## TASK DETAILS
A word-for-word copy of the entries below is required.

◇ ◇ ◇ ◇ ◇

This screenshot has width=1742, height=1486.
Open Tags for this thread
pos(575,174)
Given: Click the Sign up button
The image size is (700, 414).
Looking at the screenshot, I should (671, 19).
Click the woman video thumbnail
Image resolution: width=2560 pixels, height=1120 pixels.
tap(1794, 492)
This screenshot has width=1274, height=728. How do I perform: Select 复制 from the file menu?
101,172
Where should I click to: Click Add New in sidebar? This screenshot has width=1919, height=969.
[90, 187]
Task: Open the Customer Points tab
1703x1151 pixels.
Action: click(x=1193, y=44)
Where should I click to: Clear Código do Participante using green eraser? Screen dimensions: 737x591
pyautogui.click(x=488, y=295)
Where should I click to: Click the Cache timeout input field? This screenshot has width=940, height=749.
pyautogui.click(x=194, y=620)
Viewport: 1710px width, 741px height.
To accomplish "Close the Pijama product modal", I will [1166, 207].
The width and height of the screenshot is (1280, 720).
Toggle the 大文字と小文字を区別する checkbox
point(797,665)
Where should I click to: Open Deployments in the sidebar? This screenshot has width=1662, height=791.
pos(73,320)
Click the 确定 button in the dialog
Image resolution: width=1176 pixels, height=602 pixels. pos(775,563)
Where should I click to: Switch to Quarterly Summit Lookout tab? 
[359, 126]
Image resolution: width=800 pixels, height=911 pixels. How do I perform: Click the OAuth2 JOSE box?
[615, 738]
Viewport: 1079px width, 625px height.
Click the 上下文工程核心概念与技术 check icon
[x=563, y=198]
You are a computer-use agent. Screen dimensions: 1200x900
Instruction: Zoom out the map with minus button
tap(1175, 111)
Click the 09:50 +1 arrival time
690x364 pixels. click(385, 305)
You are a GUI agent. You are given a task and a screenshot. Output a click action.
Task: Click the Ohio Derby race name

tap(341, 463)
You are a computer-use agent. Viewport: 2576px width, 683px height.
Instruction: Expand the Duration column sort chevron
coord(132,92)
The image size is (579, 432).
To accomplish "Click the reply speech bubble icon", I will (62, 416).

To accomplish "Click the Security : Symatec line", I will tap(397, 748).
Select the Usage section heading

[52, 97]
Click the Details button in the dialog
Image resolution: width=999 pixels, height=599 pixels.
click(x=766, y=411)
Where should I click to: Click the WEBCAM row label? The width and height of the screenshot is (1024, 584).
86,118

◇ ◇ ◇ ◇ ◇

## TASK ANSWER
This screenshot has width=1742, height=1486.
Open Tags for this thread
pos(575,174)
Given: Click the Sign up button
The image size is (700, 414).
Looking at the screenshot, I should (671, 19).
Click the woman video thumbnail
Image resolution: width=2560 pixels, height=1120 pixels.
tap(1794, 492)
This screenshot has width=1274, height=728. How do I perform: Select 复制 from the file menu?
101,172
Where should I click to: Click Add New in sidebar? This screenshot has width=1919, height=969.
[90, 187]
Task: Open the Customer Points tab
1703x1151 pixels.
Action: click(x=1193, y=44)
Where should I click to: Clear Código do Participante using green eraser? Screen dimensions: 737x591
pyautogui.click(x=488, y=295)
Where should I click to: Click the Cache timeout input field? This screenshot has width=940, height=749.
pyautogui.click(x=194, y=620)
Viewport: 1710px width, 741px height.
To accomplish "Close the Pijama product modal", I will [1166, 207].
The width and height of the screenshot is (1280, 720).
Toggle the 大文字と小文字を区別する checkbox
point(797,665)
Where should I click to: Open Deployments in the sidebar? This screenshot has width=1662, height=791.
pos(73,320)
Click the 确定 button in the dialog
Image resolution: width=1176 pixels, height=602 pixels. pos(775,563)
Where should I click to: Switch to Quarterly Summit Lookout tab? 
[359, 126]
Image resolution: width=800 pixels, height=911 pixels. How do I perform: Click the OAuth2 JOSE box?
[615, 738]
Viewport: 1079px width, 625px height.
Click the 上下文工程核心概念与技术 check icon
[x=563, y=198]
You are a computer-use agent. Screen dimensions: 1200x900
Instruction: Zoom out the map with minus button
tap(1175, 111)
Click the 09:50 +1 arrival time
690x364 pixels. click(385, 305)
You are a GUI agent. You are given a task and a screenshot. Output a click action.
Task: Click the Ohio Derby race name

tap(341, 463)
You are a computer-use agent. Viewport: 2576px width, 683px height.
Instruction: Expand the Duration column sort chevron
coord(132,92)
The image size is (579, 432).
To accomplish "Click the reply speech bubble icon", I will (62, 416).

To accomplish "Click the Security : Symatec line", I will tap(397, 748).
Select the Usage section heading

[52, 97]
Click the Details button in the dialog
Image resolution: width=999 pixels, height=599 pixels.
click(x=766, y=411)
Where should I click to: Click the WEBCAM row label? The width and height of the screenshot is (1024, 584).
86,118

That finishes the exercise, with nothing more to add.